Die Verhandlung zieht sich über fünfeinhalb Stunden hin. In dieser Zeit betont der Angeklagte immer wieder, dass er niemals eine Vergewaltigung im Sinn gehabt habe. Hätte er sexuelle Handlungen geplant gehabt, hätte er im Gewerbegebiet zugeschlagen, nicht in einer Wohngegend. Vor Gericht erklärt er, er habe nur ein Ventil für seine Wut gesucht und das Opfer gepackt und geschubst.

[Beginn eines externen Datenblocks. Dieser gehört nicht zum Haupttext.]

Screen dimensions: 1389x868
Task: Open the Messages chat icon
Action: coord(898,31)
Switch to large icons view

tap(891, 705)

Es war in einer Juni-Nacht vor einem Jahr, als der 28-Jährige mit einem Bekannten nach einer Zechtour in einer Spielothek im Landkreis Dachau gelandet war. Dort war auch die 20-Jährige zu Gast, das spätere Opfer des Angeklagten. Wie der Bekannte bestätigt, sprach der 28-Jährige kurz mit der jungen Frau, die nach einem Streit mit ihrem Freund einsam an einem Tisch saß. Kurz nach halb eins verließ die 20-Jährige das Lokal. Nicht mal fünf Minuten später ging auch der 28-Jährige.

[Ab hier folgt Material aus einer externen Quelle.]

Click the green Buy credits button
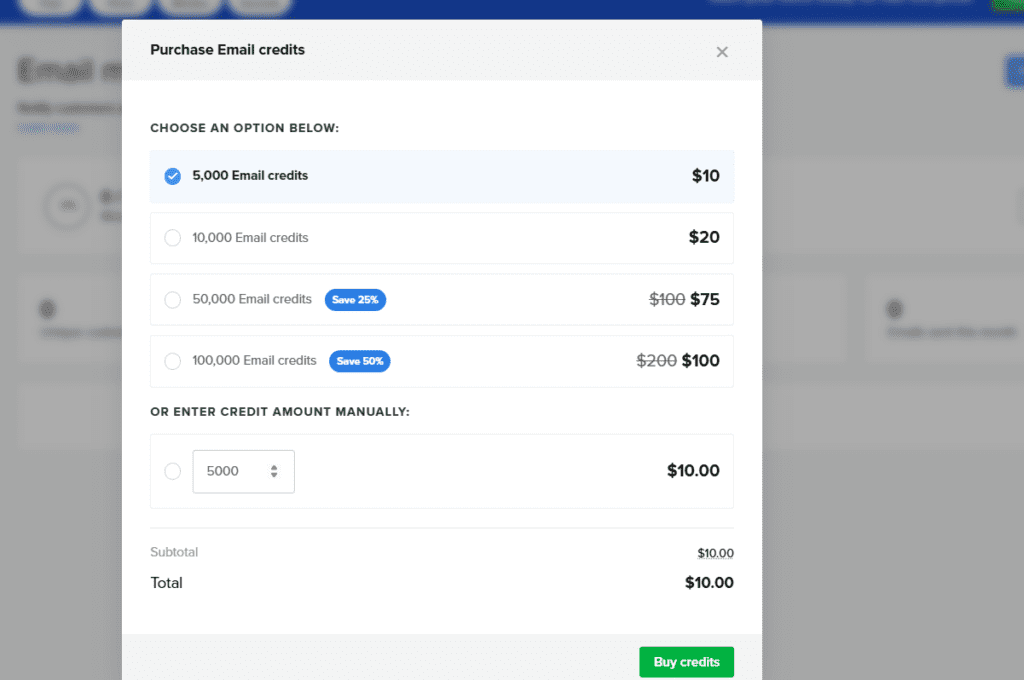Viewport: 1024px width, 680px height. click(x=686, y=662)
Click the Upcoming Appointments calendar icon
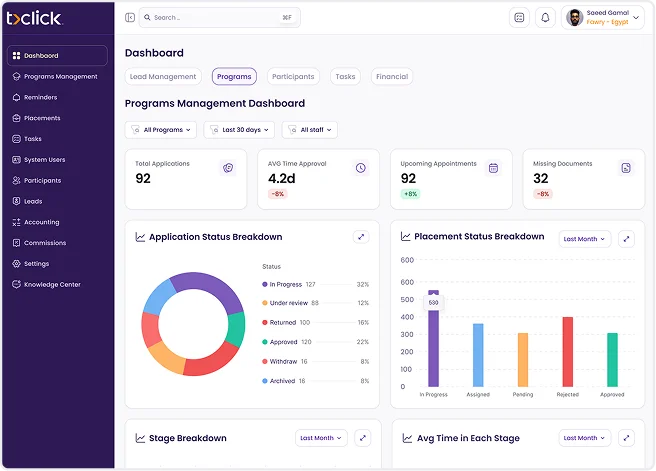Viewport: 656px width, 471px height. (493, 168)
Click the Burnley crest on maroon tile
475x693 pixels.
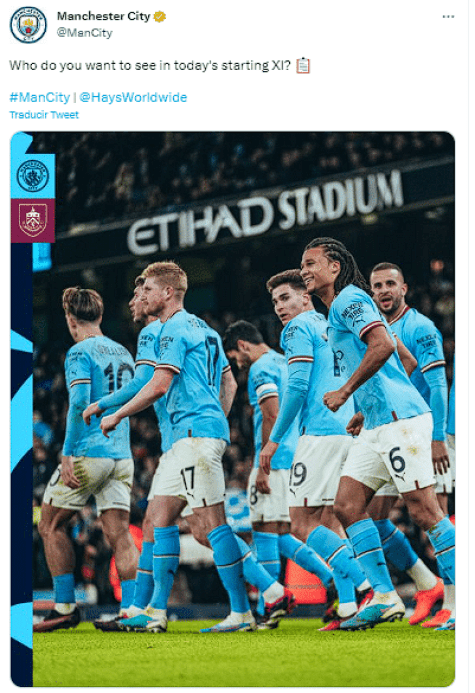pos(33,221)
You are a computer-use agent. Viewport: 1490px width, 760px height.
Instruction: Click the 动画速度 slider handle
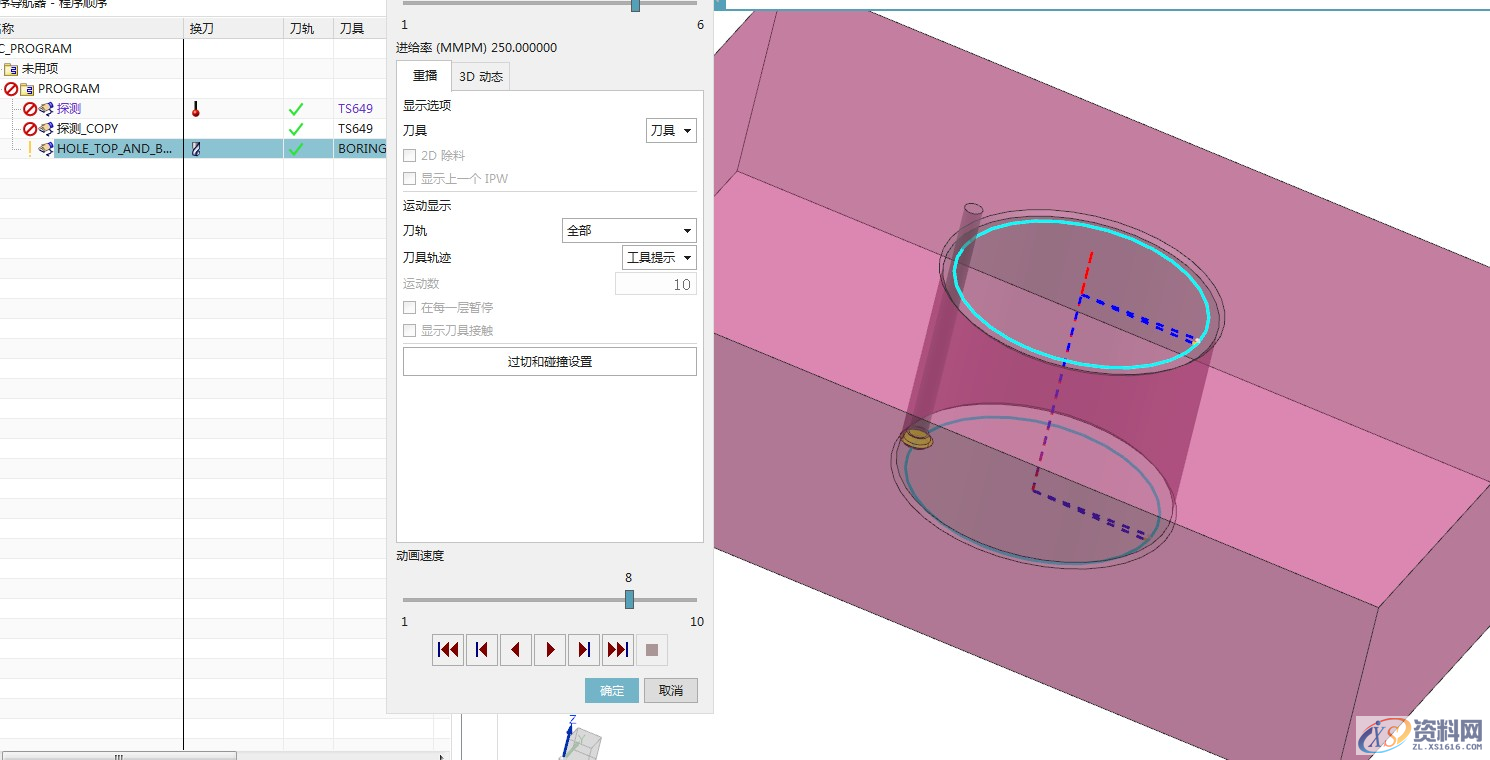pyautogui.click(x=629, y=599)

"Meine Wut hätte jeden treffen können"

Was dann passierte, darüber gibt es zwei Versionen. Laut Anklageschrift soll der 28-Jährige die junge Frau verfolgt, sie an den Armen gepackt und zu Boden gedrückt haben. Er soll sich zwischen ihre Beine gekniet und ihr den Mund zugehalten haben. Dies bestätigt das Opfer. Vor Gericht erzählt die 20-Jährige, dass ein Mann sie auf ihrem Heimweg verfolgte. Er überholte sie und packte plötzlich zu. Sie kämpfte, biss den Peiniger in die Hand und schrie. Eine Anwohnerin kam ihr sofort zu Hilfe, der Mann flüchtete. Wie eine Videoaufzeichnung sowie ein DNA-Abgleich ergaben, war der Peiniger der 28-jährige Angeklagte.

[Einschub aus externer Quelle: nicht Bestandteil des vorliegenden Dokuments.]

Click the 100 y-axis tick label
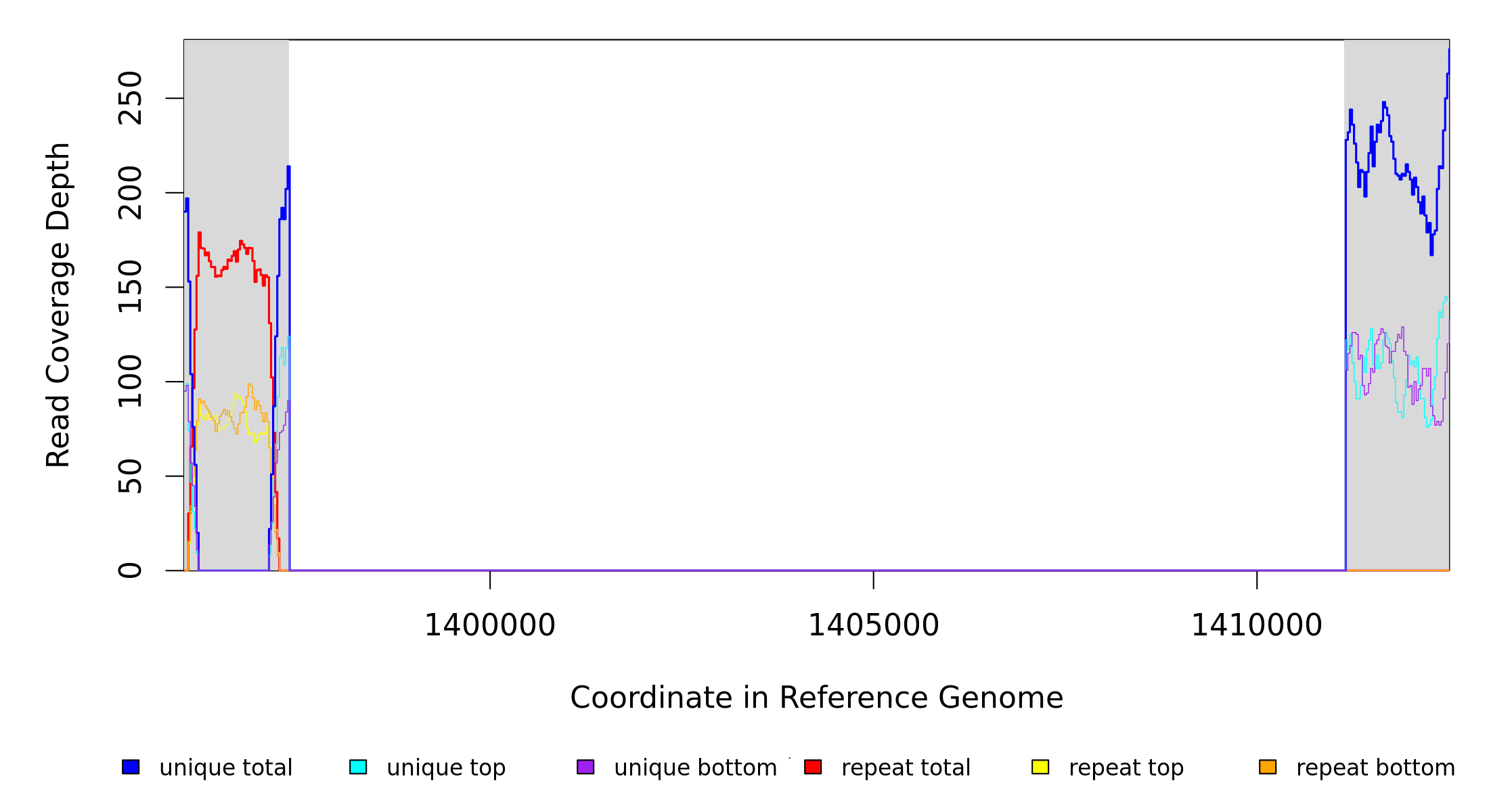The width and height of the screenshot is (1489, 812). point(130,382)
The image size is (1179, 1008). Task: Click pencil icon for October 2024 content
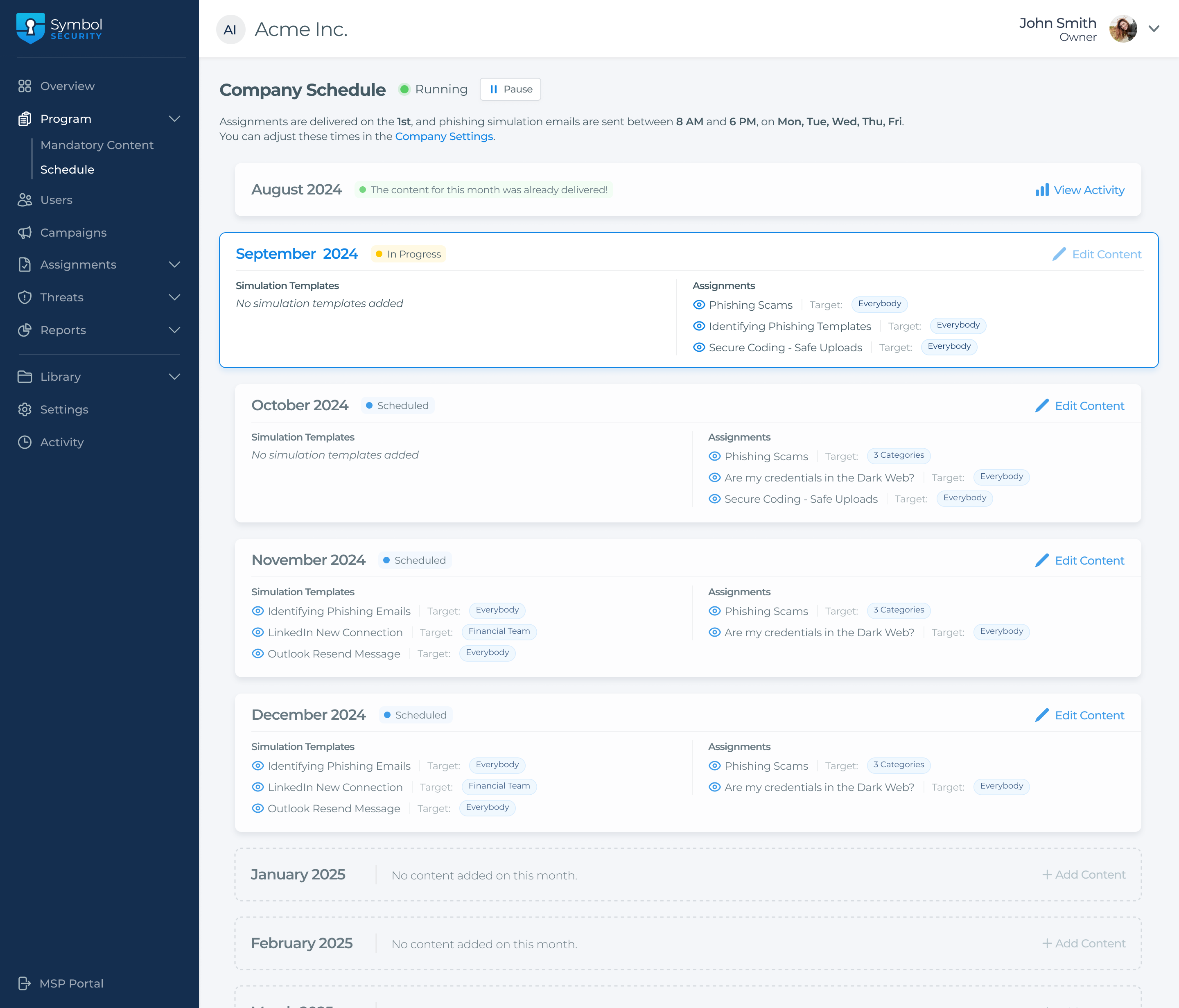pos(1042,405)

Vor der Polizei gab er freimütig zu, dass er der Gesuchte sei. Auch jetzt erklärt er, dass er damals ein Ventil für seine Wut gesucht habe. Er hatte die Zeche nicht zahlen können, sich zuvor mit der Freundin am Telefon gestritten, dann den Bekannten aus den Augen verloren. "Meine Wut hätte jeden treffen können." Er spricht von einer "Frustaktion", die ihm sehr leid tue. Ein medizinisch-psychologisches Gutachten gibt Auskunft über neurotische bis dissoziale Züge seiner Persönlichkeit. Nach einer schweren Kindheit ist wohl sein bislang einziges Lebensglück die Geburt seines Kindes.

Die Staatsanwältin hält ihn für unglaubwürdig. Er habe sein Opfer sexuell nötigen wollen und sei im Versuch stecken geblieben. Für den Verteidiger ist der Vorwurf der versuchten Vergewaltigung nicht nachweisbar. Doch das Schöffengericht hat daran keinen Zweifel. Vorsitzender Richter Lukas Neubeck spricht von einer Spontantat, die beim Opfer zu großen psychischen Verletzungen geführt habe. Das Opfer leidet seit dem Vorfall unter Angstzuständen.